## Record set
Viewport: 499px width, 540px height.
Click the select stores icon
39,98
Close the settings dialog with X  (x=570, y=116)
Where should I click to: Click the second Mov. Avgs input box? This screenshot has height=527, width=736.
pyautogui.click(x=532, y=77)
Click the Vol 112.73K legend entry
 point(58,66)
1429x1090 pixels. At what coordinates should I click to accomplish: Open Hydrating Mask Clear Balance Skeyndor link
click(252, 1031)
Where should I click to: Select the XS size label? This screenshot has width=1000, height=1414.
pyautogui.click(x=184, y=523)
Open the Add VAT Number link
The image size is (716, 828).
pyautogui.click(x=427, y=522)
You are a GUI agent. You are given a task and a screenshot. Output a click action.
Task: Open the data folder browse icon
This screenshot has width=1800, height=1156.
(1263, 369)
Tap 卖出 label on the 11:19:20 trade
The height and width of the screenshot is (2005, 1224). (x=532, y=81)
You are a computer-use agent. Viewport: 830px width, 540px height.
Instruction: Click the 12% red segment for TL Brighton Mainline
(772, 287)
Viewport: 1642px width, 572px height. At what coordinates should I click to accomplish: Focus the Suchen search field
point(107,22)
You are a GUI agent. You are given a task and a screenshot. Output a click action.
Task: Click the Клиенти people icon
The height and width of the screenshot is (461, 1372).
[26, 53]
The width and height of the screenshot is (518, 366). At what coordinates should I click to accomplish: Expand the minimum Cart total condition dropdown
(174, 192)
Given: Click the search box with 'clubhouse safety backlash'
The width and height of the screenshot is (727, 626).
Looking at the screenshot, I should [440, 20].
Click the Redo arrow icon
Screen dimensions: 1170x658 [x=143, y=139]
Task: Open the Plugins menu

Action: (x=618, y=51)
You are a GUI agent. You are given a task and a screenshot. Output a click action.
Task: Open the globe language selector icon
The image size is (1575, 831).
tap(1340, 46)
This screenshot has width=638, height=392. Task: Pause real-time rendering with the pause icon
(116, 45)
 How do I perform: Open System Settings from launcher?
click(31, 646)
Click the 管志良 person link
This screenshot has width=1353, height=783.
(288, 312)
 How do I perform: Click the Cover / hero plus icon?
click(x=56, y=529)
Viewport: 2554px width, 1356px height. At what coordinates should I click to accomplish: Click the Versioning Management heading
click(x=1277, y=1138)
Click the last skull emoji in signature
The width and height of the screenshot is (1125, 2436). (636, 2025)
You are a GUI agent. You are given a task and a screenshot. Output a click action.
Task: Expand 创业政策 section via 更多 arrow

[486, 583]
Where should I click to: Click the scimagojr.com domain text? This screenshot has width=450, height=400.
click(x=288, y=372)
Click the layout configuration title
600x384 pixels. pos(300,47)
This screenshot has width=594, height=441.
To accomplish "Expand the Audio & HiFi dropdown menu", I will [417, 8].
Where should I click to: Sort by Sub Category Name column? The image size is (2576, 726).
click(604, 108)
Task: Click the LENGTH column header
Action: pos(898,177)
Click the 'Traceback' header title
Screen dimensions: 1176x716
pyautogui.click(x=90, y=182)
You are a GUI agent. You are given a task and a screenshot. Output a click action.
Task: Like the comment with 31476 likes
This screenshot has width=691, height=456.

## What to work on
Repeat every record exactly, so that nothing is lost or altered.

## Reply
Viewport: 499px width, 540px height.
Click the select stores icon
39,98
Close the settings dialog with X  (x=570, y=116)
Where should I click to: Click the second Mov. Avgs input box? This screenshot has height=527, width=736.
pyautogui.click(x=532, y=77)
Click the Vol 112.73K legend entry
 point(58,66)
1429x1090 pixels. At what coordinates should I click to accomplish: Open Hydrating Mask Clear Balance Skeyndor link
click(252, 1031)
Where should I click to: Select the XS size label? This screenshot has width=1000, height=1414.
pyautogui.click(x=184, y=523)
Open the Add VAT Number link
The image size is (716, 828).
pyautogui.click(x=427, y=522)
You are a GUI agent. You are given a task and a screenshot. Output a click action.
Task: Open the data folder browse icon
This screenshot has width=1800, height=1156.
(1263, 369)
Tap 卖出 label on the 11:19:20 trade
The height and width of the screenshot is (2005, 1224). (x=532, y=81)
You are a computer-use agent. Viewport: 830px width, 540px height.
Instruction: Click the 12% red segment for TL Brighton Mainline
(772, 287)
Viewport: 1642px width, 572px height. At what coordinates should I click to accomplish: Focus the Suchen search field
point(107,22)
You are a GUI agent. You are given a task and a screenshot. Output a click action.
Task: Click the Клиенти people icon
The height and width of the screenshot is (461, 1372).
[26, 53]
The width and height of the screenshot is (518, 366). At what coordinates should I click to accomplish: Expand the minimum Cart total condition dropdown
(174, 192)
Given: Click the search box with 'clubhouse safety backlash'
The width and height of the screenshot is (727, 626).
Looking at the screenshot, I should [440, 20].
Click the Redo arrow icon
Screen dimensions: 1170x658 [x=143, y=139]
Task: Open the Plugins menu

Action: (x=618, y=51)
You are a GUI agent. You are given a task and a screenshot. Output a click action.
Task: Open the globe language selector icon
The image size is (1575, 831).
tap(1340, 46)
This screenshot has width=638, height=392. Task: Pause real-time rendering with the pause icon
(116, 45)
 How do I perform: Open System Settings from launcher?
click(31, 646)
Click the 管志良 person link
This screenshot has width=1353, height=783.
(288, 312)
 How do I perform: Click the Cover / hero plus icon?
click(x=56, y=529)
Viewport: 2554px width, 1356px height. At what coordinates should I click to accomplish: Click the Versioning Management heading
click(x=1277, y=1138)
Click the last skull emoji in signature
The width and height of the screenshot is (1125, 2436). (636, 2025)
You are a GUI agent. You are given a task and a screenshot. Output a click action.
Task: Expand 创业政策 section via 更多 arrow

[486, 583]
Where should I click to: Click the scimagojr.com domain text? This screenshot has width=450, height=400.
click(x=288, y=372)
Click the layout configuration title
600x384 pixels. pos(300,47)
This screenshot has width=594, height=441.
To accomplish "Expand the Audio & HiFi dropdown menu", I will [417, 8].
Where should I click to: Sort by Sub Category Name column? The image size is (2576, 726).
click(604, 108)
Task: Click the LENGTH column header
Action: pos(898,177)
Click the 'Traceback' header title
Screen dimensions: 1176x716
pyautogui.click(x=90, y=182)
You are a GUI agent. You are given a task and a screenshot. Output a click action.
Task: Like the comment with 31476 likes
This screenshot has width=691, height=456.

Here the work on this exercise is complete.